--- START OF Input ---
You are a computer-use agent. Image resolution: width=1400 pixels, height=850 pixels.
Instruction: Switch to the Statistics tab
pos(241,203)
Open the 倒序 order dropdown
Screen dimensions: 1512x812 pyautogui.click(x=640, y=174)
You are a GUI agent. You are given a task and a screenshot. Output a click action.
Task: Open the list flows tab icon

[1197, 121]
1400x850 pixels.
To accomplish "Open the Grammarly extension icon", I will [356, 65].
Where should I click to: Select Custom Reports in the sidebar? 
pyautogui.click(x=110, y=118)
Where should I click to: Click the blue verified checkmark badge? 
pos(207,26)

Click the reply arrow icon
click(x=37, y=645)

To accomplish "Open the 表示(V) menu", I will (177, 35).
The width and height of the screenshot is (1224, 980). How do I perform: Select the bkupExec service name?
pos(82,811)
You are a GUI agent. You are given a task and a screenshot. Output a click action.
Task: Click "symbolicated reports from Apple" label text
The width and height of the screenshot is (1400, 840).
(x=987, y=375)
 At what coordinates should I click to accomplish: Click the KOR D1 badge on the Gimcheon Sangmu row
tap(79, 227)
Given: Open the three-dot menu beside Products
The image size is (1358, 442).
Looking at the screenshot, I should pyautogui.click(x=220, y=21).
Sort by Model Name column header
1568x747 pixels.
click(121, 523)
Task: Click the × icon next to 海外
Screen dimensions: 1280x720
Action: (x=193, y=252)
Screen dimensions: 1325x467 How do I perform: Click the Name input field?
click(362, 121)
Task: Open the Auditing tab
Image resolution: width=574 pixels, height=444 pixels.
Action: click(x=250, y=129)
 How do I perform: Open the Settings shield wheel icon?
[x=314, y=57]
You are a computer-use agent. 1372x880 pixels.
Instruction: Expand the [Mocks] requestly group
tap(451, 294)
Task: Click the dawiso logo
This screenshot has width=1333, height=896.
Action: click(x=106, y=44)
--- END OF Input ---
• [Exercise]: Select every line in the rows above that contains the word "Where", treating uppercase and lowercase as distinct.

• [Full output]:
Where should I click to: Select Custom Reports in the sidebar? 
Where should I click to: Click the blue verified checkmark badge? 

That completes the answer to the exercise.